**Your objective**. Find the line containing "Task: Click the Evaluation criteria step" in the listing below; reproduce it and every line after, exactly. Skip pictures.
BEGIN Records for the task
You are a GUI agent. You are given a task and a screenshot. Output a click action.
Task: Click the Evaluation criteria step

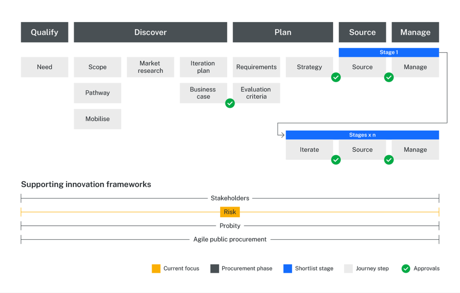point(256,93)
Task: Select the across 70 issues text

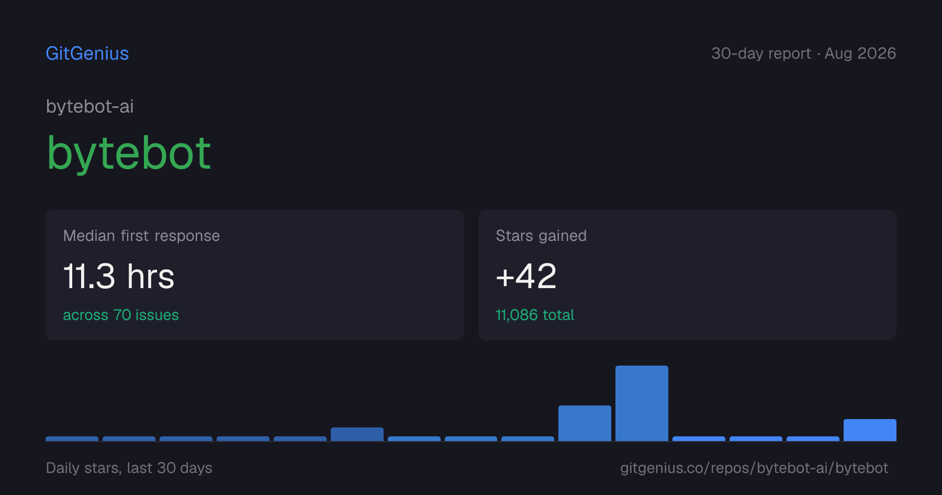Action: [121, 315]
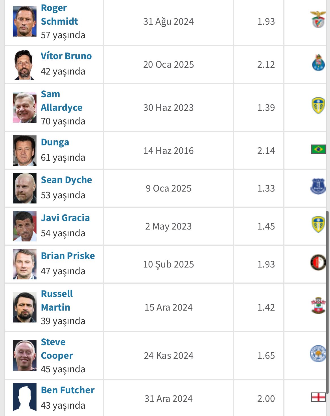Click the vertical scrollbar on the right edge
Image resolution: width=330 pixels, height=416 pixels.
coord(327,302)
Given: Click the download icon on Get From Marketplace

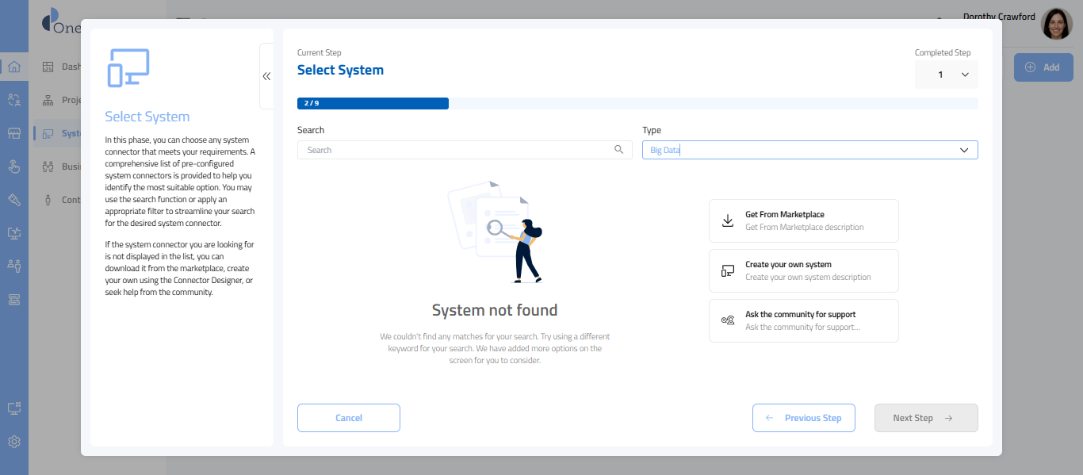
END Records for the task
**Exercise answer**.
Task: Click the Evaluation criteria step

point(256,93)
Task: Select the across 70 issues text

Action: [121, 315]
Click the vertical scrollbar on the right edge
Image resolution: width=330 pixels, height=416 pixels.
coord(327,302)
Given: Click the download icon on Get From Marketplace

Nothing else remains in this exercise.